- ❖熱帯諸国における林野行政と森林政策実施過程
- ❖自然資源・生物多様性・エコシステムの保全におけるコミュニティへの権限委譲など非従来型手法の有効性
- ❖熱帯農山村における資源利用と生業
森林科学、環境政策・環境社会システム、地域研究
森林政策、自然資源管理、生物多様性保全、制度、ガバナンス、住民生計
多くの熱帯諸国で、森林減少および生物多様性の消失という問題が存在し続けています。昨今、気候変動緩和において森林保全の果たし得る役割が重要視されるにつれ、熱帯林の持続的管理の実現には、かつてない注目が集まっていると言えます。
熱帯林の管理には、制度的、社会経済的、そして政治的な要因が複雑に影響します。それゆえ、問題の把握には、生態学的・技術的な観点からだけでなく、社会科学的な視点が不可欠となります。

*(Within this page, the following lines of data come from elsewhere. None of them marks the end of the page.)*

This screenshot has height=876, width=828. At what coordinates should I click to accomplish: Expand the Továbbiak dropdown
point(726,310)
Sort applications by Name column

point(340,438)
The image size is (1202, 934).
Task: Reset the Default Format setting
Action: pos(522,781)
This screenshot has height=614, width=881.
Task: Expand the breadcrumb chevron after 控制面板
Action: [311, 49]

私はこれまで、インドネシアとインドの農山村部でフィールドワークを行い、住民がどのような森林利用を行っているか、また、政府の設計する施策が村落レベルでどのように実施されているかを分析してきました。博士論文でテーマとした中部インドの政府−住民間での国有林の共同管理プログラムについては、森林資源に対する権限の住民組織への委譲により、住民の資源に対する所有意識を向上させ、また、利益の配分を保証し、持続的管理の契機を高める制度設計となっているが、実際には政府によるトップダウンの実施となりその意義が活かされていないこと、また、村人の森林保全活動への動機付けは、物質的利益の供与によって主に試みられており、必ずしも森林保全と有効にリンクしていないことを指摘しました。
本学では、グローバル教養の一環として、アジア発展途上国・新興国での経験を元に、持続可能な開発のための教育に取り組みたいと思います。発展途上国・新興国での開発と環境に係る問題、また、発展途上国・新興国と先進国のグローバルレベルでの様々な結びつきの事例を通して、持続可能な社会に向けたグローバルな動向を理解できる人材の育成に貢献したいと考えています。
その一環として、森林・生物多様性の保全や気候変動対策に係る国際的な取組み・研究動向について、引き続き調査を実施していきたいと考えています。